* _ページ抜粋_:
════════════════

「ターセム」って名前覚えてますか。
R.E.Mの『Losing My Religion』のPVとか
ナイキの「神VS悪魔」CM撮ってたあのターセムです。
“馬の輪切りオブジェ”以外、何も思い出せない
『ザ・セル』を撮ったあのターセムです。
デヴィッド・フィンチャーとかスパイク・ジョーンズとかと
どうやらマブダチらしいターセムです。
『ミツバチのささやき』『千と千尋の神隠し』『パンズ・ラビリンス』。
この3本の傑作の興味深い関係を言い当てたのは
現在来日中(笑)の、ご存知町山智浩氏ですが
(詳細を知りたい方は
町山氏のPod Cast でどうぞ)
ハリウッド第7世代(適当)ターセムの監督第二作、『落下の王国』は
この
「妄想する少女」映画の系譜
に新たに連なる一本であります。
舞台は映画産業創世記の頃のロサンゼルス、とある小さな病院。
主人公はルーマニア移民の少女・アレクサンドリア。
リンゴ農園での収穫作業中に樹から落ち、左手を骨折して入院中。

════════════════

* _作業の指示_:
- 1) 上の『落下の王国』の紹介文について、次の問いに答えよ。
(a) 『ミツバチのささやき』『千と千尋の神隠し』『パンズ・ラビリンス』の3本の関係を言い当てたのは誰か。
(b) 『落下の王国』の舞台はどこか。
(c) アレクサンドリアはどのようにして左手を骨折したか。
- 2) 上の『落下の王国』の紹介文を、最後の文に続けて書き継げ。

════════════════

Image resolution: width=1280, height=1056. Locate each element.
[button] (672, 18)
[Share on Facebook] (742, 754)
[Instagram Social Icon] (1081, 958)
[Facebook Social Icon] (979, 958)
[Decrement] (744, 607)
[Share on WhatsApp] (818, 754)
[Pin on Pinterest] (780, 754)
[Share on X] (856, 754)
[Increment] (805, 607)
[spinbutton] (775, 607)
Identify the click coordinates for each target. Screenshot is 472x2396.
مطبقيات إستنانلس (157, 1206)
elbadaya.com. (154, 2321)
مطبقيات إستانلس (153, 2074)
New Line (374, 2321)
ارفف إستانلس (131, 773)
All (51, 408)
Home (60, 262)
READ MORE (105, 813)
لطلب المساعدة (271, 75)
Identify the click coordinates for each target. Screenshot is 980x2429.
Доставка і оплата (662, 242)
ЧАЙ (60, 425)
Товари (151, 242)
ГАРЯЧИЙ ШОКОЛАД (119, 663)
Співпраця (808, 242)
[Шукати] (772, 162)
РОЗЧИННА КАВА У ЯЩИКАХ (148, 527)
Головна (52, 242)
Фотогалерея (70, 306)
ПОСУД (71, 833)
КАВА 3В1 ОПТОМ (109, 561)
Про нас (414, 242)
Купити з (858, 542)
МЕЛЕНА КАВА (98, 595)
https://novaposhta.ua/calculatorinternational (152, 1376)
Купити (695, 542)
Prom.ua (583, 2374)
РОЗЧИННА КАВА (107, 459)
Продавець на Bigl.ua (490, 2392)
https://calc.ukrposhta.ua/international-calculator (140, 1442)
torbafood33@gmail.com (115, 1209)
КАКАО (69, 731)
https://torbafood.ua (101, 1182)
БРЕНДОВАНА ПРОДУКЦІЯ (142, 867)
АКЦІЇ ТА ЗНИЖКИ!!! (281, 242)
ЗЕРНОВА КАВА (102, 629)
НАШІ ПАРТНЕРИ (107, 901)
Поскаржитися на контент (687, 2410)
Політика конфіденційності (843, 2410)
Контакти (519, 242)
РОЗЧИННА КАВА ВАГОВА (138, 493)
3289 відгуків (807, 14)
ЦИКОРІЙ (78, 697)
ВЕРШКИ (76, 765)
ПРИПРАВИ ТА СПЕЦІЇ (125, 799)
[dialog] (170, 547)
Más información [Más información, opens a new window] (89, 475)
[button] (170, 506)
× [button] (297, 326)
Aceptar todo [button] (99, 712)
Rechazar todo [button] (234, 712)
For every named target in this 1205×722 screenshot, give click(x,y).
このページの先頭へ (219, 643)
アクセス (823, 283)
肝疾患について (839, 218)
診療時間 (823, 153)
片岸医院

════════════════

* _作業ごとの結果_:
- 1)
(a) 町山智浩氏である。
(b) 映画産業創世記の頃のロサンゼルスにある、とある小さな病院である。
(c) リンゴ農園で収穫作業をしている最中に樹から落ちて骨折した。

- 2)
彼女は、やはり入院患者であるスタントマン・ロイと親しくなる。
実はこの男、失恋のために自暴自棄になり
わざと危険なスタントを行い、全身に大怪我を負ったのだった。
ロイはアレクサンドリアに、ある長い作り話を聞かせ始める。
6人の勇者が世界中を駆け巡るその物語に夢中になったアレクサンドリアに
ロイは、話の続きを聞かせるかわりに
薬剤室からモルヒネを取って来るように言う。
体の動かない彼は、それで自殺するつもりだったのだ。
現実が物語にエネルギーを与え
その物語が今度は現実に影響を及ぼす。
少女の中で、虚実の狭間は次第に曖昧なものになっていく…。
「物語の力」をストレートに描くこの構図
作家なら誰でも一度は挑戦してみたくなる、実に魅力的なテーマであります。
語り口のうまさではギジェルモ・デル・トロに一歩譲りますが
この映画、ひとつ面白い試みをしています。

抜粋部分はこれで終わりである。